Winter tersenyum kecil. "Aku memang membenci hujan, tapi mungkin lebih tepatnya aku tidak menyukai kenangan buruk ku dengan hujan."

"Lalu, saat di mall waktu itu?"

"Mereka menyukai semua musim sama sepertimu, walau terkadang mereka mengeluh karenanya." ucap Winter dengan tenang. "Sebisa mungkin aku bersikap seperti orang tua pada umumnya, aku tidak ingin membuat anakku memikirkan hal yang tidak seharusnya di pikirkan."

Jake sedikit tertegun dan mengangguk. "Kau ibu serta wanita yang hebat." gumamnya membuat Winter menggeleng.
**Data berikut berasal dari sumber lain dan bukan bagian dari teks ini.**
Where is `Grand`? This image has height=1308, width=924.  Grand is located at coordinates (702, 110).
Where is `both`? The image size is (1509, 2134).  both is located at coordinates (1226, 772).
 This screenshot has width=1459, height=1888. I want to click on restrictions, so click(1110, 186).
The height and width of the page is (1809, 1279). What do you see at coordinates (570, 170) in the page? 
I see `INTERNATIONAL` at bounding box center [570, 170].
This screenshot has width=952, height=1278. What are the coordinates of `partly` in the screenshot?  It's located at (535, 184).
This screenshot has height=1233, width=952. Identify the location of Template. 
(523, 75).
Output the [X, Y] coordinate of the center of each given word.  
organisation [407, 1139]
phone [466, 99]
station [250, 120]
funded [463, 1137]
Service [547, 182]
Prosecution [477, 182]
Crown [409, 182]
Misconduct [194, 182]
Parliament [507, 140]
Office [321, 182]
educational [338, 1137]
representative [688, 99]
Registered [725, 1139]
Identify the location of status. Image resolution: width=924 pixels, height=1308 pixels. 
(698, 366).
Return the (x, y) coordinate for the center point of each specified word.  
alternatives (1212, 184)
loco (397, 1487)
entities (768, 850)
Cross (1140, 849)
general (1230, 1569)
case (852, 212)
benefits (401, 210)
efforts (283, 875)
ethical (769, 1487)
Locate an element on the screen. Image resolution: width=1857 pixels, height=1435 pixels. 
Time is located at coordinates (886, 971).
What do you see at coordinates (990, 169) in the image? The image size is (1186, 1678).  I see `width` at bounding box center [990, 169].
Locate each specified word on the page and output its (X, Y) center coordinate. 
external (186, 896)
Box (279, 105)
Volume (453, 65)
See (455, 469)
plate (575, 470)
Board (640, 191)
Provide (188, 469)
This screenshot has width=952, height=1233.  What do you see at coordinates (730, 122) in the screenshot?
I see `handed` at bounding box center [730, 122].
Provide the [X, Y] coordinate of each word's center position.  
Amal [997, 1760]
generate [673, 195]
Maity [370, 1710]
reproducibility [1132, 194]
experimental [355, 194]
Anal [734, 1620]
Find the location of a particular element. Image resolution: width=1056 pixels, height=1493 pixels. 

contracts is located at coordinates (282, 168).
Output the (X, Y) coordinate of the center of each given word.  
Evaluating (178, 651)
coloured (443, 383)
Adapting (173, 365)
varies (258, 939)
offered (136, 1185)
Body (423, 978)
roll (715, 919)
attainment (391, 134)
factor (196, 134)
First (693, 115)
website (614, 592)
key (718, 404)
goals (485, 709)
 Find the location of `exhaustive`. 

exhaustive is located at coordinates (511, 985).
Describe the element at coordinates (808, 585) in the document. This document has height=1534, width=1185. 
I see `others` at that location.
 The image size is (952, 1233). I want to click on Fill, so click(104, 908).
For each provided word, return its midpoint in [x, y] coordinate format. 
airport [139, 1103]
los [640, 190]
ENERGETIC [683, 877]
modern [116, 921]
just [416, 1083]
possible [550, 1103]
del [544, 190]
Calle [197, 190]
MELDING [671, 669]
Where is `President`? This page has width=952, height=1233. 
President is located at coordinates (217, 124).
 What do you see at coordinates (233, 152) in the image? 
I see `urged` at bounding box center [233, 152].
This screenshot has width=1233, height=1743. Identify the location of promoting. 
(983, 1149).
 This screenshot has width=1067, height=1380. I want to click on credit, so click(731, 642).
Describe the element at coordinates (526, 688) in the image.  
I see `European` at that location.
"Tidak, itu tidak pantas untukku."

"Kenapa? setelah hal panjang yang kau lalui. Kurasa julukan itu berhak untukmu."

Winter memalingkan wajahnya melihat kearah jendela. "Apa berhak wanita pembawa masalah sepertiku mendapat julukan itu, Jake?"

"Julukan wanita pembawa sial seharusnya cocok untukku. Serta ibu yang buruk untuk anaknya." lanjutnya.

"Winter, aku mohon jangan berkata seperti itu lagi." ucap Jake dengan serius namun Winter hanya diam dan akhirnya mereka berdua tidak berbicara lagi.